Decide whether each statement below agrees with the account of James Shanks Wishart: (a) he married Elizabeth Brown in Edinburgh; (b) he enlisted at Methil on 29 March 1915; (c) at Newark he was found short of one pair of woollen drawers. Answer each with yes or no and quote the deciding words of the account.

*Document segment:*
%%
James Shanks Wishart was born on 30 October 1876 in Woolfords, a small hamlet in the Parish of Carnwath, Lanarkshire. He was the third child of Robert Wishart, a coal miner from Leven, and his wife, Jane Shanks. In 1881, when James was four, the family were living in Millheugh, Larkhall and then nearby above a sweet shop at 38 Raploch Street ten years later. After he left school James followed his father down the mines, however by 1901, he had started a new career as a bricklayer and at the time of the 1911 census, was living with his family in Denbeath, Fife. The same year, on 1 June, James married Elizabeth Brown by declaration in Glasgow.
James enlisted at Methil on 29 March 1915 and joined the 16th Corps Royal Engineers with whom he was assigned the role of skilled bricklayer. He embarked for France with the 137th Corps Royal Engineers on 24 July, and at some point after arrival was posted to Salonika in the Balkans.
During the summer of 1916, James caught malaria and sent to 21 Stationary Hospital at Karaissi before being transported to the hospital ship Carisbrooke Castle on 11 August. From there he sailed to Malta and then Mudros, where he boarded the HMHS Britannic (sister ship to the Titanic) for Southampton.
James arrived back on British soil on 11 October and was admitted to military hospitals in Aberdeen and then Edinburgh, after which, on 2 February 1917, he was discharged to Royal Engineers No.2 Depot Company in Newark. The day after arrival James went absent without leave for almost five days and forfeited six days pay as punishment. On 7 June he overstayed his pass for over nine hours and was deprived of a further two days pay. Between 7 and 8 August James went absent without leave again and was put under close arrest before being tried and sentenced to 56 days imprisonment at the Derby Detention Barracks. The details of the case were as follows:
Charges brought forward: When on Active Service deserting his Majesty’s Service in that he at Newark on 7th July 1917 absented himself from No.2 D/C of RE Newark until apprehended by the Civil Police at Denbeath on August 8th, 1917.
Losing by neglect his clothing and regimental necessaries in that he at Newark on 12.8.17 was deficient of 1 pair of drawers (woollen.)
%%
*Material provided:*
%%
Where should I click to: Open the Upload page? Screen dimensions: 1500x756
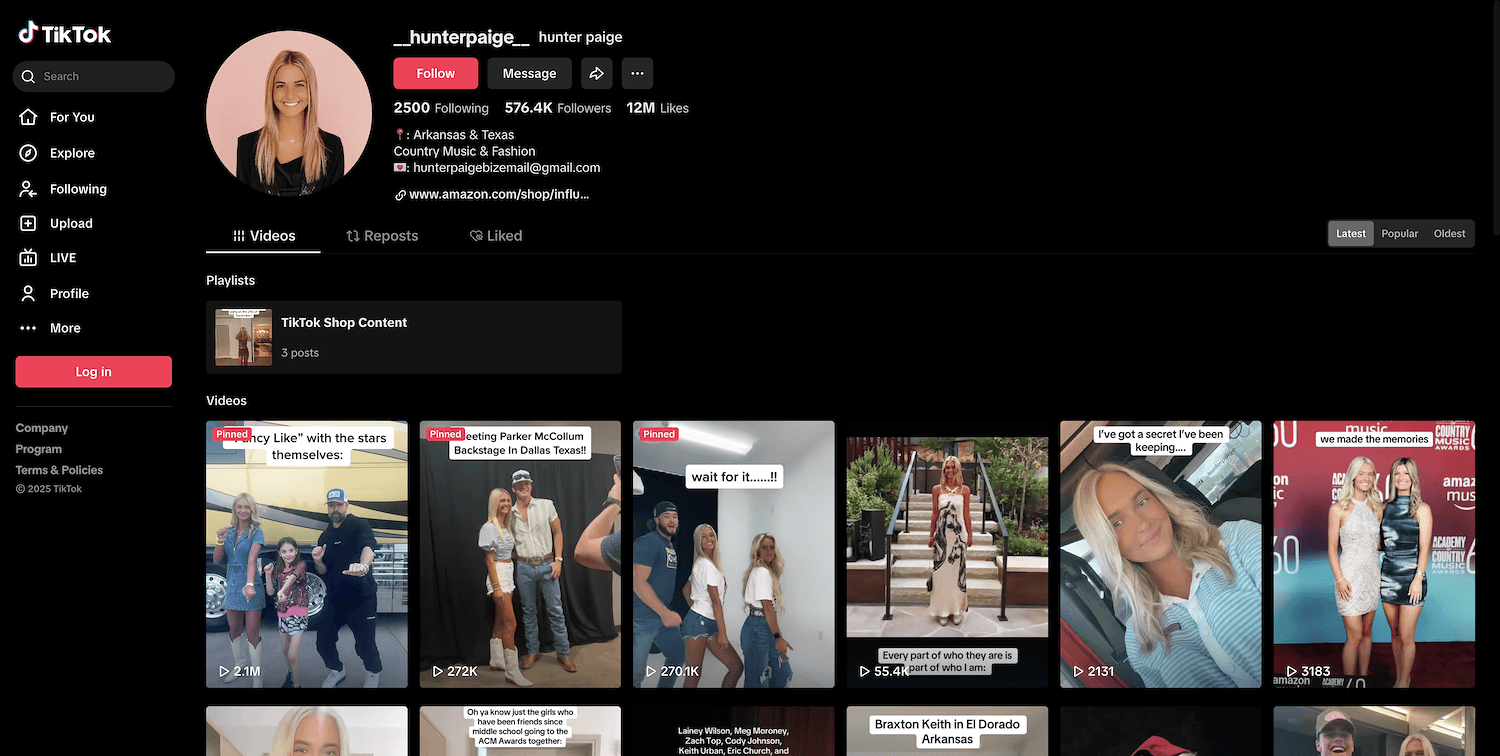click(x=70, y=223)
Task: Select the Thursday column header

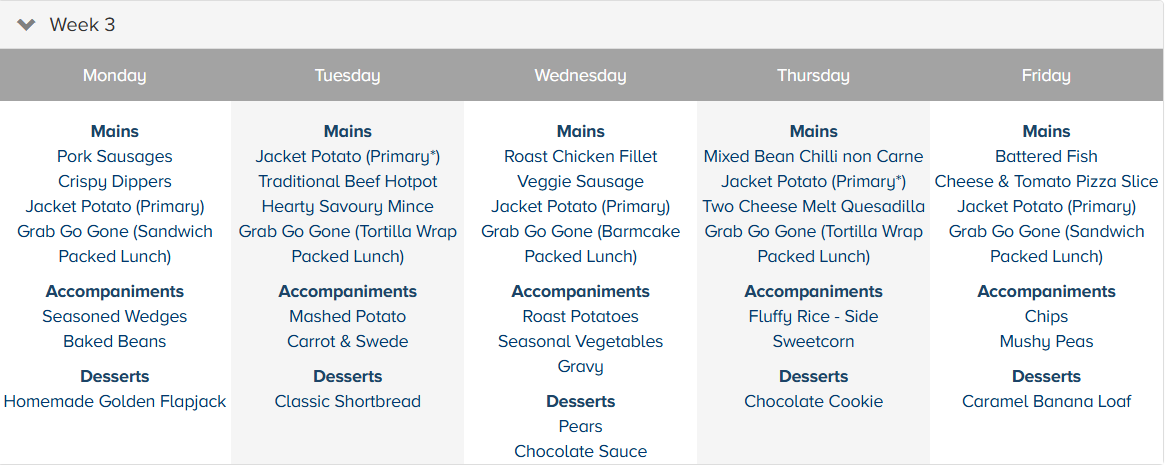Action: pyautogui.click(x=813, y=76)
%%
*Solution to this task:*
(a) No: "James married Elizabeth Brown by declaration in Glasgow."
(b) Yes: "James enlisted at Methil on 29 March 1915"
(c) Yes: "was deficient of 1 pair of drawers (woollen.)"